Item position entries
+-------+

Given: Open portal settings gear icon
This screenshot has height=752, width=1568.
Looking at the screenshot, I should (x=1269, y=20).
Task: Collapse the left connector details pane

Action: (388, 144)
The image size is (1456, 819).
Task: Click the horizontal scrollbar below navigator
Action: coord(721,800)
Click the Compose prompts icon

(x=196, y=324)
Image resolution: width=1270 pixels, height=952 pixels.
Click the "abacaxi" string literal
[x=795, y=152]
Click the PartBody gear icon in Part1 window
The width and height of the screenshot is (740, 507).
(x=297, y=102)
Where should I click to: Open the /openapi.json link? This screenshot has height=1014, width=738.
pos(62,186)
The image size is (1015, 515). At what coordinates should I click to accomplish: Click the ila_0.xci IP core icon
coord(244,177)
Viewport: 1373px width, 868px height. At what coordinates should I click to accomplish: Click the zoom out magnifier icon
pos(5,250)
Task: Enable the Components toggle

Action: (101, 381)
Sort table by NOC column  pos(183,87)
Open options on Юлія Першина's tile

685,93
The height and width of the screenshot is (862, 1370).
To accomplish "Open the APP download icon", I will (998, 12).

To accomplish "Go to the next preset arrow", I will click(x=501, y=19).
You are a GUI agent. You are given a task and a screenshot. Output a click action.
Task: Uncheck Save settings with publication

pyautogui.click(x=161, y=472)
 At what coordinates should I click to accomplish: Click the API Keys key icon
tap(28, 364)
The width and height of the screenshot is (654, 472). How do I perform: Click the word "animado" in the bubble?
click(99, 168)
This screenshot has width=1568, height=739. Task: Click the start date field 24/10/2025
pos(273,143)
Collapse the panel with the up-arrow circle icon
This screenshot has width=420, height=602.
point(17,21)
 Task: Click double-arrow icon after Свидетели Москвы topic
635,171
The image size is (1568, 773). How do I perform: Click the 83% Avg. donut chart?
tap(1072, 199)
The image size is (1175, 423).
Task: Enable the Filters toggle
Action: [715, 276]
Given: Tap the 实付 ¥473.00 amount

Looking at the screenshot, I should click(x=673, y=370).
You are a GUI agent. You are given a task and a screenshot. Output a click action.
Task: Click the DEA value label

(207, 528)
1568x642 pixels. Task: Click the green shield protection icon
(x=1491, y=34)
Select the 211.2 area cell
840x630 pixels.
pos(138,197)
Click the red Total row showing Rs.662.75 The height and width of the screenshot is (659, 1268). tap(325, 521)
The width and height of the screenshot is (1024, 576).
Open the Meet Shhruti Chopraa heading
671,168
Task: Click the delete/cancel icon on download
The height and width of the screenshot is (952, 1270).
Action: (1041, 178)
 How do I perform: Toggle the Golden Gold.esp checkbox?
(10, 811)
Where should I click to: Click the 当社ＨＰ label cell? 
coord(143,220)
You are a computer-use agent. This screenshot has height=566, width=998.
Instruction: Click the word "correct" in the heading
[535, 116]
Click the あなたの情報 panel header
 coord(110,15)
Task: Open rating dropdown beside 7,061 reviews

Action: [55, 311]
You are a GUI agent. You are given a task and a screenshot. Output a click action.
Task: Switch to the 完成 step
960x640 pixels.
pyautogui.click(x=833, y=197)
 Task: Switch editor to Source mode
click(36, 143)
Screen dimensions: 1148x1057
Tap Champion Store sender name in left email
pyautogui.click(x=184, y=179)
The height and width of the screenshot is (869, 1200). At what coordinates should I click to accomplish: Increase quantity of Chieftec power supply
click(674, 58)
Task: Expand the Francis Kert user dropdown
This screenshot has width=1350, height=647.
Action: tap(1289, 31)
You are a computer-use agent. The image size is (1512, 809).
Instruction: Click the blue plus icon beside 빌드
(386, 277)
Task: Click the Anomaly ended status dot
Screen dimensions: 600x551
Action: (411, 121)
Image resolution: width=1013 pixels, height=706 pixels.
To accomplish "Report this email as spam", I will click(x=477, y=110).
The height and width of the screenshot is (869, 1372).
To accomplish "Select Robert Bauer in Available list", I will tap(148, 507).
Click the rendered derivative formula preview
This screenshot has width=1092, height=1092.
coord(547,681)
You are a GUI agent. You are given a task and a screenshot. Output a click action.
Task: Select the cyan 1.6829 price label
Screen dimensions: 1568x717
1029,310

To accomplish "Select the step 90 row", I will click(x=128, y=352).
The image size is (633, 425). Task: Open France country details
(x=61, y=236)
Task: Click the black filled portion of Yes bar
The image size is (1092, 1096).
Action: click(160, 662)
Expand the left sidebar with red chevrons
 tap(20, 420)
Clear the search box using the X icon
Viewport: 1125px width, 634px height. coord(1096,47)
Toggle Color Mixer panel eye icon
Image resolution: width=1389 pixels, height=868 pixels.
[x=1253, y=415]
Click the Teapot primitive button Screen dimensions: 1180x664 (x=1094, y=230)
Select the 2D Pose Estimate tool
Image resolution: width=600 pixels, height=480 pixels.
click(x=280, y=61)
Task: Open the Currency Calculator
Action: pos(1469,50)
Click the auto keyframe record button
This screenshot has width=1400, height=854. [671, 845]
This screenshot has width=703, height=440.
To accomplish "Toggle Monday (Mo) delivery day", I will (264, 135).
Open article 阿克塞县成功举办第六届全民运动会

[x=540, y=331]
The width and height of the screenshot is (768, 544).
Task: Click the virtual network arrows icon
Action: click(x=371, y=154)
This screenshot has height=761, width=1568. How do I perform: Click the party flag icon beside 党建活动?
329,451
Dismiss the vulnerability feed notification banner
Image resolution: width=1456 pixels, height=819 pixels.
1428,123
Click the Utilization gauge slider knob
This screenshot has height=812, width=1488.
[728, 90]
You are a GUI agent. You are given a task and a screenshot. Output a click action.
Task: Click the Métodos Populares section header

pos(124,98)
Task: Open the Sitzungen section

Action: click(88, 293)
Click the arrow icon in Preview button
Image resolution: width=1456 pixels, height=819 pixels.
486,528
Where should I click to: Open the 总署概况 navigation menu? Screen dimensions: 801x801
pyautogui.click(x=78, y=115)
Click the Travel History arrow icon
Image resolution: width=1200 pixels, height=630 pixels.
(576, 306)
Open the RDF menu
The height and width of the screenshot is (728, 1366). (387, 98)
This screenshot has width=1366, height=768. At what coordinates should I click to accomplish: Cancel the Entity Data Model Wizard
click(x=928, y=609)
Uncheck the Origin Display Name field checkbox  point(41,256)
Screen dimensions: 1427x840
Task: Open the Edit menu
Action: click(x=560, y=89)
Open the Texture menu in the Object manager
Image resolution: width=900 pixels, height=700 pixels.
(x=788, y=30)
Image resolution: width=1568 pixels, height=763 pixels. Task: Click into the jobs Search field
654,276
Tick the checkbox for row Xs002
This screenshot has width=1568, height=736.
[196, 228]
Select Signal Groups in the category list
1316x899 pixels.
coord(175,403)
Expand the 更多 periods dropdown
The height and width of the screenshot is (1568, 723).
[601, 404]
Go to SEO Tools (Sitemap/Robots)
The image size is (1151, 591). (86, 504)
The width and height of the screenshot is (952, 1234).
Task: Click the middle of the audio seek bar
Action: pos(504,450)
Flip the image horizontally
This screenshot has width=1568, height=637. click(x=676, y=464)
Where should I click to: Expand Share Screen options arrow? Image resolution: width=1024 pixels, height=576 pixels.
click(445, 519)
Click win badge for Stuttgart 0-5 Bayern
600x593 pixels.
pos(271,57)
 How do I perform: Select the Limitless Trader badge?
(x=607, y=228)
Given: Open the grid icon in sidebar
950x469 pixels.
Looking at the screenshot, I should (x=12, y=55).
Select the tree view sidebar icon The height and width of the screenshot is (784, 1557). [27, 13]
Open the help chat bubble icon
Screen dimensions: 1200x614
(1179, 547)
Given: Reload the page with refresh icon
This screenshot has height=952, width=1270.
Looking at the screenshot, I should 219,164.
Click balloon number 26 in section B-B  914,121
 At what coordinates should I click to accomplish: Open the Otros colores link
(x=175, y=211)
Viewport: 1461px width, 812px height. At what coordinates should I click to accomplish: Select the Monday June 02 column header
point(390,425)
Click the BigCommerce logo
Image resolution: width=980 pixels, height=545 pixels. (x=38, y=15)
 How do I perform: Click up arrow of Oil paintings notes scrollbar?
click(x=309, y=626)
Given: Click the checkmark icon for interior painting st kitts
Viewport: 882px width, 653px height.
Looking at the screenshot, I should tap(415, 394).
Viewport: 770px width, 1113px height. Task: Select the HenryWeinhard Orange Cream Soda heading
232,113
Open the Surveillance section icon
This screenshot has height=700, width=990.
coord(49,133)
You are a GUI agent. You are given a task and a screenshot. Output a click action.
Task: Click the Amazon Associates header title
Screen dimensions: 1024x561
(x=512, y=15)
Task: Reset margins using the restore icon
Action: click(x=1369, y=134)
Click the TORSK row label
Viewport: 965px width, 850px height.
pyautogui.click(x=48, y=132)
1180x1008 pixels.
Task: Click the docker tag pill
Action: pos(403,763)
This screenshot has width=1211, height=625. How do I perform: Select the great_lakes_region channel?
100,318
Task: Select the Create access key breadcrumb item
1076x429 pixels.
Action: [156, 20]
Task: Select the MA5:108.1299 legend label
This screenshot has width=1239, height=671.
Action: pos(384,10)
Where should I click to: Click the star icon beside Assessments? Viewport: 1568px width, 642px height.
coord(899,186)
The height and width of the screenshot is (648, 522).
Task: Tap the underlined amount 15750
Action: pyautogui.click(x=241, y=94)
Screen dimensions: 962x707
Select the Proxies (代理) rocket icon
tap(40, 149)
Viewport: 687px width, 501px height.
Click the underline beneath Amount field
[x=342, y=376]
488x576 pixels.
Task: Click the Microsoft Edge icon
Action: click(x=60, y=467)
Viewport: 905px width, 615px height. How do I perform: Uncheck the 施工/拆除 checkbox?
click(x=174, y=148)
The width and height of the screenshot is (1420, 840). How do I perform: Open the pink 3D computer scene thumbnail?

+-------+

> [Directions for this task]: Reproduce the entries from the line containing "Click the rendered derivative formula preview" down to the line containing "tap(20, 420)", swapping "cyan" for "magenta" and leaving everything else unchanged.

> [The solution]:
Click the rendered derivative formula preview
This screenshot has width=1092, height=1092.
coord(547,681)
You are a GUI agent. You are given a task and a screenshot. Output a click action.
Task: Select the magenta 1.6829 price label
Screen dimensions: 1568x717
1029,310

To accomplish "Select the step 90 row", I will click(x=128, y=352).
The image size is (633, 425). Task: Open France country details
(x=61, y=236)
Task: Click the black filled portion of Yes bar
The image size is (1092, 1096).
Action: click(160, 662)
Expand the left sidebar with red chevrons
 tap(20, 420)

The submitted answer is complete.